Is network TV even relevant anymore?

Discussion in 'Politics' started by jbtrader23, Oct 30, 2003.

  1. Has Network TV ever been this bad? "Creativity" at the major networks is no where to be found. It seems like all NBC can do is to put hot young women in glass containers filled with water, snakes and chocolate covered cockroaches. What entertainment!

    I'm suprised at how long the networks have been able to get away with charging advertisers more and more money while they deliver fewer and fewer total viewers. You think the scam would have ended long ago. Why haven't the advertisers wised up?

    Are network TV execs so arrogant as to believe that their "monopoly" on entertainment is eternal? These guys are living in a dream world.

    The last episode of Seinfeld was the last "real" TV moment we'll see. That was the nail in the coffin.
     
  2. the networks were never relevant. the culture is just catching on....

    surfer:)
     

  3. nuhhhhhhhh, business as usual:D
    cater to the majority target audience's needs--------you deal with monkeys you feed them bananas:D :D or is it you deal with mushrooms, you feed them bullshit and keep them in the dark???

    :cool: :cool: :cool:
     
  4. Network television helped to shape a culture and a generation.

    Without free network news, the 60's would never have played out the way they did.

    You have no understanding of history and the media, do you?
     


  5. the culture shapes TV, not the other way around. you are the one who does not understand.
     
  6. Wrong, as usual.



    "The medium is the message."

    "If the work of the city is the remaking or translating of man into a more suitable form than his nomadic ancestors achieved, then might not our current translation of our entire lives into the spiritual form of information seem to make of the entire globe, and of the human family, a single consciousness?"

    ---Marshal McClullen---


    Madonna, Michael Jordan, The Beatles, Andy Warhol, MTV, etc. shaped our culture, not the other way around. Fashion doesn't respond to the masses, the masses develop their sense of fashion by what is presented to them on television.

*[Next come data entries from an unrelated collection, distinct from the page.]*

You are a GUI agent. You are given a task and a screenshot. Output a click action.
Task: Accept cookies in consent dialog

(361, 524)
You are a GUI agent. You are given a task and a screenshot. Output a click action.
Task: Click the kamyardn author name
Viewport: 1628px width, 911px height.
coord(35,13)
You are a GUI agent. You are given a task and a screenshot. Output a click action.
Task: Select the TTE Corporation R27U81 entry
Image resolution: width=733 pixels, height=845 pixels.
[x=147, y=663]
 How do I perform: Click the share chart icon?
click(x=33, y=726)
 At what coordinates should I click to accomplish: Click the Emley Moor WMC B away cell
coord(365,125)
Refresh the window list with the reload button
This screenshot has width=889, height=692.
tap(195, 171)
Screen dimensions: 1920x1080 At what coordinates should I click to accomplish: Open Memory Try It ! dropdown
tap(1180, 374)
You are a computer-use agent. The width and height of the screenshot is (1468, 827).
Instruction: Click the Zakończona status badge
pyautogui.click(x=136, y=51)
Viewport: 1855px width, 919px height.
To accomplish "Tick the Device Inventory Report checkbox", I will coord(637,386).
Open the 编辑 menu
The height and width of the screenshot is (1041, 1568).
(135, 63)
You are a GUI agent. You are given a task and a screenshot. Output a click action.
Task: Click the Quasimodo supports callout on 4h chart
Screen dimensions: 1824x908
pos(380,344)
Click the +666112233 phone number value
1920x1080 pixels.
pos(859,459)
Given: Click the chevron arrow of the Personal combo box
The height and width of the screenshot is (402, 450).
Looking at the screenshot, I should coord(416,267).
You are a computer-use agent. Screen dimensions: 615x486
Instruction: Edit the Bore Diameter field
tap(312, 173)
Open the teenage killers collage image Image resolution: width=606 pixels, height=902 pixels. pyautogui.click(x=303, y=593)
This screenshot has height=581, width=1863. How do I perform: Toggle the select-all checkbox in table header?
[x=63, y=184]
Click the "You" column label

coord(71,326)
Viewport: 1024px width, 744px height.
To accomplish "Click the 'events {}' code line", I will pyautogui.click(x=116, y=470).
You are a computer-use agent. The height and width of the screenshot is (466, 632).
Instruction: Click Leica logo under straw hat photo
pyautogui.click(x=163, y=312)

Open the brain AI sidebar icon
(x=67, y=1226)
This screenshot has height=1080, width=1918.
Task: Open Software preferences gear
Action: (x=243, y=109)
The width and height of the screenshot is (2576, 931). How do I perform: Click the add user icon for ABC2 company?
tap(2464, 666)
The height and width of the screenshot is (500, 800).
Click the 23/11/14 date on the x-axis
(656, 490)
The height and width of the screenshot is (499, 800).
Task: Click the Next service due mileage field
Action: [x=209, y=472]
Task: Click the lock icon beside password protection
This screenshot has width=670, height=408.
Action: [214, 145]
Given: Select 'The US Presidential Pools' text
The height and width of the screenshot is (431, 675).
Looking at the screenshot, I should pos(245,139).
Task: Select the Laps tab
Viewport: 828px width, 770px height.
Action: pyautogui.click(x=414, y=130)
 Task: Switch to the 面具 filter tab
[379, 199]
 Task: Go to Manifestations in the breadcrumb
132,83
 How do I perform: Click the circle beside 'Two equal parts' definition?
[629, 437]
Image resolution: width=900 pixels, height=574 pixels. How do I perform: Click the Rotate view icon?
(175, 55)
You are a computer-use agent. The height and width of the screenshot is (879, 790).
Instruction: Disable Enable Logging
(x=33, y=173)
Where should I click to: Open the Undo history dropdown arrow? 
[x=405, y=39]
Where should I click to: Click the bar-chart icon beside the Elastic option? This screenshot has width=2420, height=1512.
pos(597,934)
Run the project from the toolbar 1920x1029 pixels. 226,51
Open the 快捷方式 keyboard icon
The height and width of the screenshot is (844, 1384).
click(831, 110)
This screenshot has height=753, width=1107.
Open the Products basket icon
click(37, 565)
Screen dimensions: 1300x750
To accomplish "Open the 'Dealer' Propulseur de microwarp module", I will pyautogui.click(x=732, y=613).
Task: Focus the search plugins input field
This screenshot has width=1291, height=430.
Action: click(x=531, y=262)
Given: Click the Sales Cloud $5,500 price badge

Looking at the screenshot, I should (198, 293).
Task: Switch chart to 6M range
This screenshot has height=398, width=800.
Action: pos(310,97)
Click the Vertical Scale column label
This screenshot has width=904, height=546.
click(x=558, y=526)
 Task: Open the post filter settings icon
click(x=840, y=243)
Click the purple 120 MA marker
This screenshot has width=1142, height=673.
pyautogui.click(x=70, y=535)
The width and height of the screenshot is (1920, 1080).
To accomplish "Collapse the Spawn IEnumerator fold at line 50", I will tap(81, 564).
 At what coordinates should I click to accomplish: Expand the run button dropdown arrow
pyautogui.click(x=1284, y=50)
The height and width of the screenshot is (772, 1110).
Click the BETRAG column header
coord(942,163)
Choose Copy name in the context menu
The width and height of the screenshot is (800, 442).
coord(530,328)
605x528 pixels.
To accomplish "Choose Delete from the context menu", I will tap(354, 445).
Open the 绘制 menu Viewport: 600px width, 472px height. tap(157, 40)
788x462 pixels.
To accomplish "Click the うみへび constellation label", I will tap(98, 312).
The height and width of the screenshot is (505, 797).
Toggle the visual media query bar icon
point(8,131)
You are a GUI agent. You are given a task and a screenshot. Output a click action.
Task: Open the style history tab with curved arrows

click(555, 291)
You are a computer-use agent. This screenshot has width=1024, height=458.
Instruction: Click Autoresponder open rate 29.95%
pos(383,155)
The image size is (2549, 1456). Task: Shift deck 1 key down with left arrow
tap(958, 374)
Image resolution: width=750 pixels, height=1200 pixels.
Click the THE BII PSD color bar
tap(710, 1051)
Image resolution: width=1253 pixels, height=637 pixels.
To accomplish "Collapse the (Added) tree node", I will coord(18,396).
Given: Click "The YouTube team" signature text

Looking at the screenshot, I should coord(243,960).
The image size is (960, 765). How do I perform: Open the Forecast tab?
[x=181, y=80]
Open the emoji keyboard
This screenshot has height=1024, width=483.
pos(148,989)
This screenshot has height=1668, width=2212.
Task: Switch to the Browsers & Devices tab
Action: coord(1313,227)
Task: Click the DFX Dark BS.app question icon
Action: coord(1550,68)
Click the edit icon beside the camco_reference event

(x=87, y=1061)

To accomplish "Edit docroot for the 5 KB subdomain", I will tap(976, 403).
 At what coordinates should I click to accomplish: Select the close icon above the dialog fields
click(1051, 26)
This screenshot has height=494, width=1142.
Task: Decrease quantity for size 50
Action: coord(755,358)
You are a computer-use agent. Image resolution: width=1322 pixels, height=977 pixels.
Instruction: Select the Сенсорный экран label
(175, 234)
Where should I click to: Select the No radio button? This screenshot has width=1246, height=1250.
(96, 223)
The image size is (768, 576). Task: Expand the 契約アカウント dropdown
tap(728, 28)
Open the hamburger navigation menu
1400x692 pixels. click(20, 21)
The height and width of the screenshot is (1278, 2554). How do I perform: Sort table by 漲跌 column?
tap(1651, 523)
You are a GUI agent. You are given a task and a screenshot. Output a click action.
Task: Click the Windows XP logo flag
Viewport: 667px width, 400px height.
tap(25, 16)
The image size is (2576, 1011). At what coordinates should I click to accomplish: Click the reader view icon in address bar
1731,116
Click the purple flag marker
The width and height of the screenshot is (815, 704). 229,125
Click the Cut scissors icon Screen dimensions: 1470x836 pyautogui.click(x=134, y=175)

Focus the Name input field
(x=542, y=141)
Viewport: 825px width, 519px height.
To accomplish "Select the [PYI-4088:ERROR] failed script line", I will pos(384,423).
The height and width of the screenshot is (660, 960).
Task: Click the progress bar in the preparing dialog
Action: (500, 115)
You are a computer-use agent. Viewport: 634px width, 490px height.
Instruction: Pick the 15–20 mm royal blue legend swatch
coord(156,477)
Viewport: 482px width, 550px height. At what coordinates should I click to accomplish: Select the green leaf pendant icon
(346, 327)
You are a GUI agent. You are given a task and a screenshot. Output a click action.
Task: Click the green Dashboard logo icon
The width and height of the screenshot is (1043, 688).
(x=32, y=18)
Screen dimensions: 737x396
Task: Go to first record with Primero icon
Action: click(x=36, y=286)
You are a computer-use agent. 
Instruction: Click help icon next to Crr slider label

    Art inspires people, people do not inspire art. We are a nation of followers of media, not leaders of the media.

    It was the television age that inflenced our culture, as revolutionary ideas were spread to the masses via television, and the children who grew up watching television were shaped by these messages.
     
  7. LOL! never heard the mushroom one...

    tv has just expanded and divided, with some channels taking a higher road, and the networks pandering to the lowest common denominator.
     
  8. Isn't is a matter of the old networks knowing that their audience is only those who can't afford cable, sattelite, TIVO, HBO, etc.?

    They seem to be producing shows for their current audience, which would be a lower socioeconomic group.
     
  9. maxpi

    maxpi

    Nope, TV amplifies whatever part of the culture they choose.